Additionally, it was assumed that the possible administration of a fluid bolus or a small dose of a vasoactive drug (ephedrine or phenylephrine)—often administered to counteract the reduction of the systemic vascular resistance—would not have a notable effect during the induction phase of anesthesia under investigation. Vasoactive drug administration was not prospectively collected and was therefore considered as a limitation.
Finally, it is important to bear in mind that propofol infusion syndrome (an uncommon, but well-described complication) can occur in any patient receiving high rates of propofol for a prolonged period.29,30 Although several predisposing factors, such as critical or inflammatory illness or exogenous catecholamines and glucocorticoids, have been described as triggers of propofol infusion syndrome, there is still an ongoing debate about the exact underlying pathophysiologic mechanism.31,32 Interestingly, the ST-coved type elevation that has been described in propofol infusion syndrome is very similar to the electrocardiographic pattern in Brugada syndrome. This could be simply a common electrocardiographic finding. Up to date, there is no proven causative relation between these two entities.
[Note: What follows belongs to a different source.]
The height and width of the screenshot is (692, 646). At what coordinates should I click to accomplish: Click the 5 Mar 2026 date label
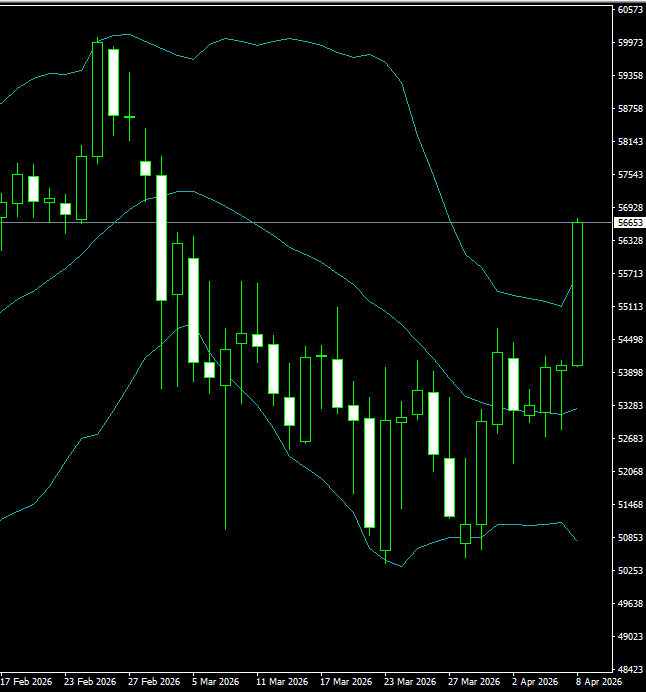pyautogui.click(x=216, y=681)
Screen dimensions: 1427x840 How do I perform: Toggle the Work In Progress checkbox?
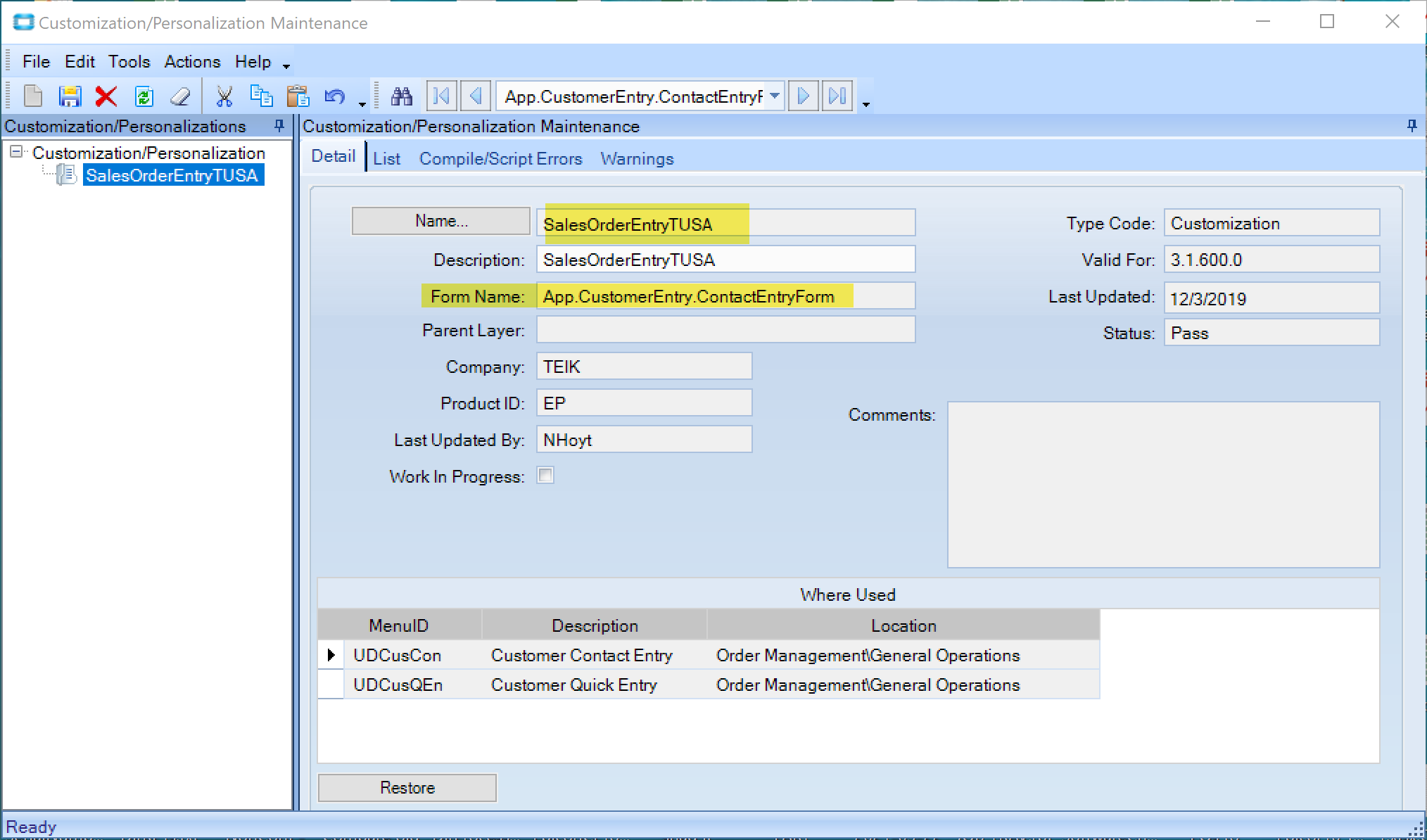(545, 476)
In summary, the effect of propofol in bolus, for induction of anesthesia, in 43 patients with established Brugada syndrome was assessed and compared to 37 patients receiving etomidate. Maintenance of anesthesia was achieved with inhalational agents, the effect of which was beyond the scope of this study. The authors reinforce the statement of the advisory board of BrugadaDrugs.org, that vigilance is still required in patients receiving prolonged propofol infusions, as similarly required for all patients, when anesthesia is maintained with propofol. On the other hand, there was no electrocardiographic or clinical evidence to support the potential proarrhythmic risk of propofol as an anesthetic induction agent. The results of this study thus, suggest that an induction dose of propofol (2 to 3 mg/kg-1) is safe for patients with Brugada syndrome. In the current trial, occurrence of electrocardiographic changes during continuous propofol infusion for sedation or maintenance of general anesthesia in patients with Brugada syndrome was not assessed. Future studies are warranted before conclusions about safety of propofol infusions in Brugada syndrome can be determined.
Support was provided solely from institutional and departmental sources.
The authors declare no competing interests.